By Jonathan Stempel
NEW YORK (Reuters) - A federal judge on Wednesday ordered the U.S. Environmental Protection Agency to take steps to curb ozone pollution that blows into New York and Connecticut from five other states.
The decision by U.S. District Judge John Koeltl in Manhattan is a victory for New York's and Connecticut's attorneys general, Barbara Underwood and George Jepsen.
Their offices sued EPA administrator Scott Pruitt in January, accusing him of ignoring his responsibilities under the federal Clean Air Act to reduce pollution.
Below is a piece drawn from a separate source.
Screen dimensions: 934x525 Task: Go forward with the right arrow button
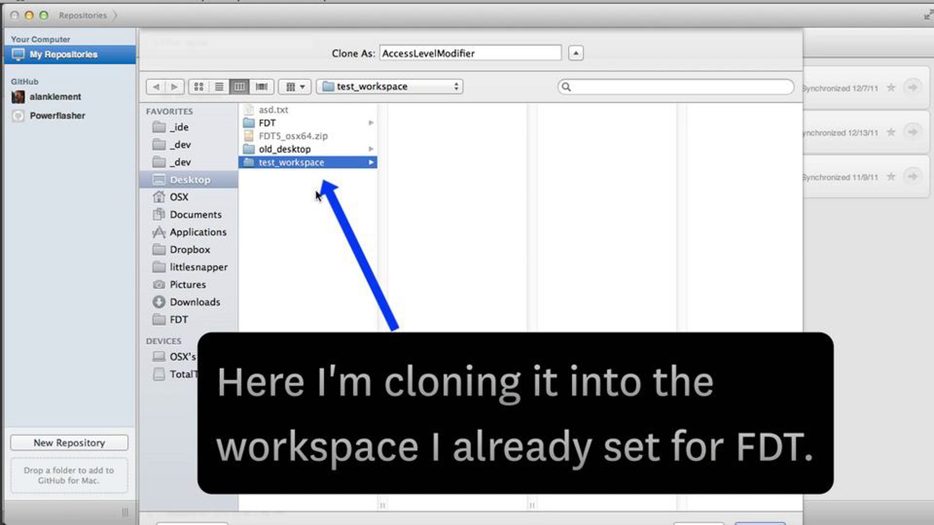point(174,86)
Koeltl said the EPA acknowledged having missed an August 2017 deadline to arrange plans to reduce smog from Illinois, Michigan, Pennsylvania, Virginia and West Virginia that travels eastward into New York and Connecticut.
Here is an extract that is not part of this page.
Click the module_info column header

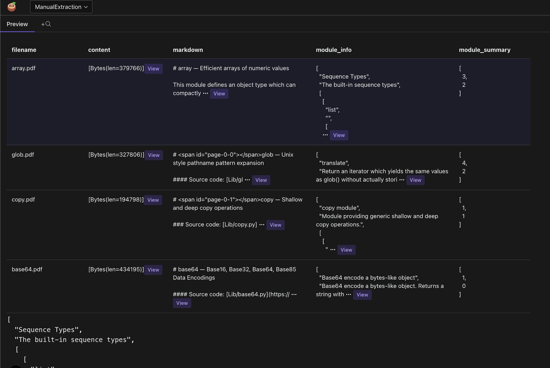click(334, 50)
Those plans had been required under the "Good Neighbor" provision of the Clean Air Act. Koeltl set a December 6 deadline for compliance.
"Given the prior violations of the statutory deadline by the EPA, it is a reasonable exercise of the court's equitable powers to require the EPA to do the minimal tasks it has agreed it can do to remedy its past violation of the statute," Koeltl wrote.
An EPA spokeswoman said the agency intends to propose this month, and make final by December, "an action that will address any remaining good neighbor obligations related to the 2008 ozone standard for these and other states."
Ozone is a colorless gas that can be created when pollutants react to sunlight. It has been linked to asthma, bronchitis, heart disease and other health problems.
Underwood's predecessor, Eric Schneiderman, had been a vocal critic of the EPA and the Trump administration prior to his resignation last month.
"As many as two in three New Yorkers are breathing unhealthy levels of smog," Underwood said in a statement. "The court's decision is a major win for New Yorkers and our public health, forcing the Trump EPA to follow the law."
Jepsen, in a separate statement, said he was gratified by the decision, and plans to keep working with New York to hold the EPA accountable when it ignores its legal obligations.
The case is New York et al v Pruitt, U.S. District Court, Southern District of New York, No. 18-00406.